A Different Approach to Multi-core Programming January 8, 2010Posted by Peter Varhol in Software development, Software tools.
One of my favorite topics for investigation is multi-core programming. As a computer user, I have two dual-core Intel processor systems on my work table. Yet for the vast majority of applications available today, this kind of computing power cannot be used to execute in parallel.
As a developer, I know just how difficult this is. One of the most difficult problems we face is understanding the application intimately to know where there are opportunities for separate code streams to run independently, and to make detailed changes to the code in those areas to make sure the code will run on different cores without causing synchronization problems. I’ve talked about the issues involved in more detail in this post.
Mitrionics Chief Science Officer Stefan Möhl recently told me that the inability to fully utilize more than a single core has dire implications to our information society. “Our computing practices are built upon the foundation provided by Moore’s Law. If Moore’s Law no longer holds, because software can’t take advantage of increased computing power, our information society will no longer be able to advance at the rate of the past.”

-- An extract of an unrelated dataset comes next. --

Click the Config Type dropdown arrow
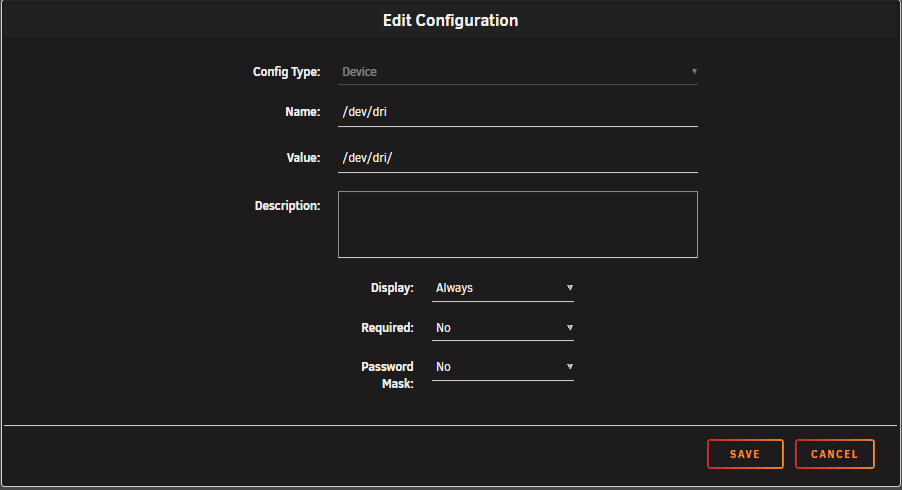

I look at that statement as a bit of hyperbole, yet there’s no denying that with multiple cores processors have theoretically improved performance, we haven’t seen it in practical use. Unless we do, we are losing out on a great deal of computing power.
Mitrionics AB has a piece of the answer to the parallel processing puzzle. While it doesn’t by itself parallelize code, its Mitrion-C provides a language that enables developers to easily parallelize code, and to port that code to other processors. Mitrion-C is not an ANSI C, but rather a completely new language optimized for parallel compilation and execution. Möhl says it uses C syntax, but is probably as different from C as is the Java language. Mitrion-C was originally developed to run on processors that were encoded into Field-Programmable Gate Arrays (FPGAs), electronic devices from the likes of Xilinx and Altera that could have custom functions encoded in them.
More recently, Mitrionics has branched off to work on getting Mitrion-C to compile and run parallel code on other types of processors and systems. At Supercomputing ’09 in November, the company announced a proof-of-concept compiler to be able to demonstrate that a Mitrion-C program will automatically scale through parallel execution without changing the source code between theses very diverse architectures. In particular, the company has tested Mitrion-C with multi-core systems and clusters, and have determined that no code changes are needed in order to achieve parallel operation.
It remains to be seen how we will approach multi-core and multi-processor programming to get better performance than we are able to today. This approach looks intriguing, but I’m not sure it will gain widespread acceptance, at least not without a better understanding of what it does. I’ve also been looking at Intel’s Parallel Studio, which is a more traditional way of looking at parallel programming, and may have something more to say on that in the near future.